Dans certains cas, lorsque les obstructions récidivent régulièrement sans que les traitements parviennent à les prévenir, une urétrostomie pourra être envisagée ; il s’agit d’aboucher l’urètre plus profond et de plus gros diamètre directement à la peau, après amputation d’une partie du pénis. C’est cependant une chirurgie lourde, qui demande quelques soins.

 

• Le traitement à long terme va dépendre de la cause première du SUF.

◘ En cas de calculs urinaires :

- Mise en place d’une alimentation adaptée, modifiant le pH ou la densité urinaire, et limitant la quantité de déchets à l’origine de la formation des cristaux. Votre vétérinaire pourra vous conseiller sur ce point.

- Stimulation de la prise de boisson du chat : eau fraîche à volonté (par exemple fontaine à eau), alimentation humide ou eau dans les croquettes.
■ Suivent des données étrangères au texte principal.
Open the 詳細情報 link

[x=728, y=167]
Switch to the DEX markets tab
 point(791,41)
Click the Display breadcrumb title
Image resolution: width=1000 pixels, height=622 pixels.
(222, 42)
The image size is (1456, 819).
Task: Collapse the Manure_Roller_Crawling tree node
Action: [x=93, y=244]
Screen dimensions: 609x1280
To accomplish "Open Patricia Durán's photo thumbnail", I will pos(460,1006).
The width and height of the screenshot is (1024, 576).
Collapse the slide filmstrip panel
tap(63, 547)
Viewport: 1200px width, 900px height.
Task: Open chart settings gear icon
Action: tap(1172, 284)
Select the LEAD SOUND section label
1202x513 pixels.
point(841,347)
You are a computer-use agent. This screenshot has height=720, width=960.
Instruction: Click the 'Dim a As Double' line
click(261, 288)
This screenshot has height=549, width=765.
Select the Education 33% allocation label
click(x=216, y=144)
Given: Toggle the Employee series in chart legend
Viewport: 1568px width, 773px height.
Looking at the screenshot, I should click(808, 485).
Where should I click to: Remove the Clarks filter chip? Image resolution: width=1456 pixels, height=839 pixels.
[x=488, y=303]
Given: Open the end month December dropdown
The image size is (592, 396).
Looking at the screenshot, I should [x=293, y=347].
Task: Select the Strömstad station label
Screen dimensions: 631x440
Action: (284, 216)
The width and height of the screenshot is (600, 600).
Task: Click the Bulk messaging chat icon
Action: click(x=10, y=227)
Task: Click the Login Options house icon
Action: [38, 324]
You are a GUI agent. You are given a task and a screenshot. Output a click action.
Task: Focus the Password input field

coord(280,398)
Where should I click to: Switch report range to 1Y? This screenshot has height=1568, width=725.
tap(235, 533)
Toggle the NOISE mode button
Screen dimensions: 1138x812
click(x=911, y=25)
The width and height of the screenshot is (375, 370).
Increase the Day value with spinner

◘ En cas de cystite idiopathique :

L’objectif sera de diminuer le niveau de stress ou les facteurs anxiogènes dans l’environnement du chat : réorganisation de l’espace, augmentation du nombre de litières, enrichissement du milieu pour que l’animal ne s’ennuie pas, etc., en fonction des possibles facteurs favorisants. Certains compléments nutritionnels, ou des sprays à base de phéromones peuvent être une aide précieuse dans ce cas.

 

 

Le risque de rechute en cas de SUF n’est pas négligeable. N’hésitez pas à en discuter avec votre vétérinaire, qui saura vous conseiller sur le suivi médical et diététique à mettre en œuvre pour limiter les récidives.